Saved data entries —

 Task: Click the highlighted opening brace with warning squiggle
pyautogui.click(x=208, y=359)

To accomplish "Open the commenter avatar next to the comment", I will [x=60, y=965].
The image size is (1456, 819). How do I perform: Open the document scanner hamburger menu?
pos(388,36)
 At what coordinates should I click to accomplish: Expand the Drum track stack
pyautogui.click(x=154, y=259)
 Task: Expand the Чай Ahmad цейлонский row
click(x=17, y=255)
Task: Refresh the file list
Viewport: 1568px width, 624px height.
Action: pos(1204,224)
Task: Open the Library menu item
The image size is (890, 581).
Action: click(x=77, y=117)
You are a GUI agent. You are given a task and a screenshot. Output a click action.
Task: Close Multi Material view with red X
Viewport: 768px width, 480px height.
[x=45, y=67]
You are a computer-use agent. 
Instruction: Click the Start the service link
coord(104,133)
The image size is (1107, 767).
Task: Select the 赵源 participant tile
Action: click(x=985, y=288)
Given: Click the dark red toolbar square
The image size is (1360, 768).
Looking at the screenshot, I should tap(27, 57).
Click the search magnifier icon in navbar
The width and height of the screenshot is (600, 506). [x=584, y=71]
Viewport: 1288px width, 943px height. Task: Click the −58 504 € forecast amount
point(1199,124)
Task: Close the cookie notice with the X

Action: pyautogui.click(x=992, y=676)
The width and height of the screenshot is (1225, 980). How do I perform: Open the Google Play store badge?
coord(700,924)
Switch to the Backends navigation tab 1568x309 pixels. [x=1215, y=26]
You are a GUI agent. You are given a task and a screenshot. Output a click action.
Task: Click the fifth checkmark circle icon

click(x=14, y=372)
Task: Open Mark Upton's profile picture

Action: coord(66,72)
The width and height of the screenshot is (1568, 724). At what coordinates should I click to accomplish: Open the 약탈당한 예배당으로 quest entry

WORK ORDER — Reproduce the data exactly, omitting nothing.

RESULT OF THE EXERCISE —
 Task: Click the highlighted opening brace with warning squiggle
pyautogui.click(x=208, y=359)

To accomplish "Open the commenter avatar next to the comment", I will [x=60, y=965].
The image size is (1456, 819). How do I perform: Open the document scanner hamburger menu?
pos(388,36)
 At what coordinates should I click to accomplish: Expand the Drum track stack
pyautogui.click(x=154, y=259)
 Task: Expand the Чай Ahmad цейлонский row
click(x=17, y=255)
Task: Refresh the file list
Viewport: 1568px width, 624px height.
Action: pos(1204,224)
Task: Open the Library menu item
The image size is (890, 581).
Action: click(x=77, y=117)
You are a GUI agent. You are given a task and a screenshot. Output a click action.
Task: Close Multi Material view with red X
Viewport: 768px width, 480px height.
[x=45, y=67]
You are a computer-use agent. 
Instruction: Click the Start the service link
coord(104,133)
The image size is (1107, 767).
Task: Select the 赵源 participant tile
Action: click(x=985, y=288)
Given: Click the dark red toolbar square
The image size is (1360, 768).
Looking at the screenshot, I should tap(27, 57).
Click the search magnifier icon in navbar
The width and height of the screenshot is (600, 506). [x=584, y=71]
Viewport: 1288px width, 943px height. Task: Click the −58 504 € forecast amount
point(1199,124)
Task: Close the cookie notice with the X

Action: pyautogui.click(x=992, y=676)
The width and height of the screenshot is (1225, 980). How do I perform: Open the Google Play store badge?
coord(700,924)
Switch to the Backends navigation tab 1568x309 pixels. [x=1215, y=26]
You are a GUI agent. You are given a task and a screenshot. Output a click action.
Task: Click the fifth checkmark circle icon

click(x=14, y=372)
Task: Open Mark Upton's profile picture

Action: coord(66,72)
The width and height of the screenshot is (1568, 724). At what coordinates should I click to accomplish: Open the 약탈당한 예배당으로 quest entry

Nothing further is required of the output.